CAKE w/ Adaptive Bandwidth

They already are see especially line 25-32:

# list of reflectors to use and number of pingers to initiate
# pingers will be initiated with reflectors in the order specified in the list 
# additional reflectors will be used to replace any reflectors that go stale
# so e.g. if 6 reflectors are specified and the number of pingers is set to 4, the first 4 reflectors will be used initially
# and the remaining 2 reflectors in the list will be used in the event any of the first 4 go bad
# a bad reflector will go to the back of the queue on reflector rotation
reflectors=("" "" "" "" "" "")

Just keep in mind that an overloaded game server will then result in also throttling all of your other up- and downloads...

1 Like

(Cross-posting since it seemed more appropriate to continue here)

Indeed, if it weren't for the resource constrained environments we target, I likely wouldn't have bothered with a compiled language at all.
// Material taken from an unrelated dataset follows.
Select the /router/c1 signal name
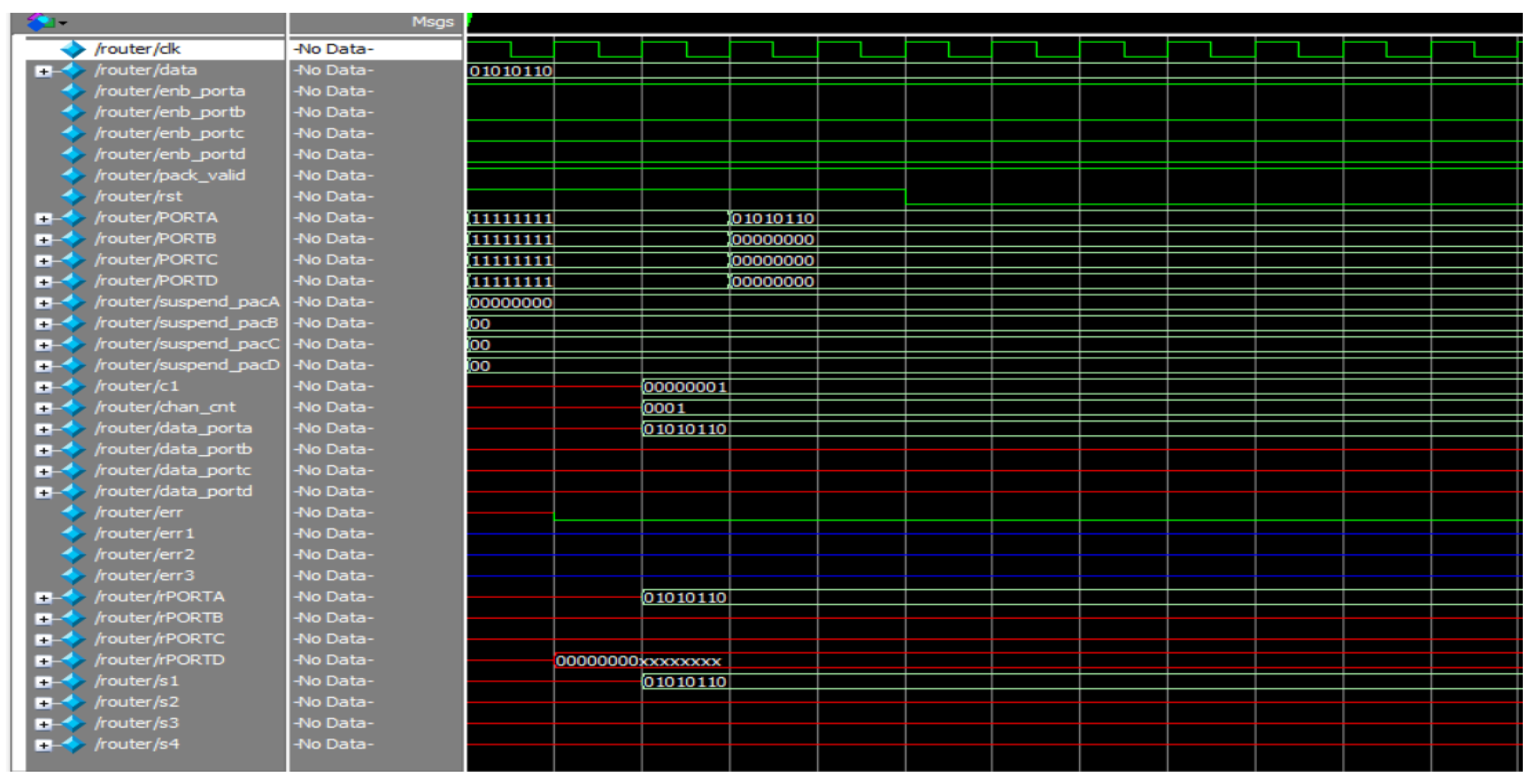Screen dimensions: 1533x784 point(136,386)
If only a language like you describe existed that would fit our purpose that'd be awesome, but I don't think it does.

The compromise I'm toying with is embedding a interpreted language in Rust, so that the default implementation of e.g. the ratecontroller could be overridden with a script for more rapid development.

At the moment the options I'm planning to look further into are these:

  • mlua - Lua wrapper, seems pretty easy to work with, possible the best storage wise, since it can use the Lua library that is already installed in an OpenWrt environment anyway
  • rhai - Rust based, mature, takes more space than I'd like, adds 2M to the binary. After xz compression adds about ~700K
  • rune - Also Rust based, supposed to be faster than Rhai, but is newer and less mature

Of course, the scripting capability could be added with a feature flag, so it can be disabled by those with no interest or not enough space to spare on their device.

1 Like

I'm assuming ISP's don't treat all traffic equally; is that true?
If so, does an ISP's differential prioritization of traffic types play a role in all this?
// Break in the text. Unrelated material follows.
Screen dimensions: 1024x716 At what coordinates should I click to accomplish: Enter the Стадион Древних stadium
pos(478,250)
Suppose you knew your ISP's prioritization function at any moment.
Could the inverse of that function be used to better estimate your optimal bandwidth targets?

Depends on where you live. Inside the EU the EU Regulation 2015/2120 sets pretty explicit limits on when and how ISPs are allowed to treat end-user traffic differentially. That thing is "beautiful" laywerese but still worth a read including the preamble before article 1.

Internally most ISPs likely use some internal prioritization, e.g. if network control traffic is using the same pipes as end-user traffic I expect ISPs will prioritize their control traffic with understandable justification.

I would expect an important point in that function would be source verification/admission control, so only a few select machines are allowed to emit higher priority traffic.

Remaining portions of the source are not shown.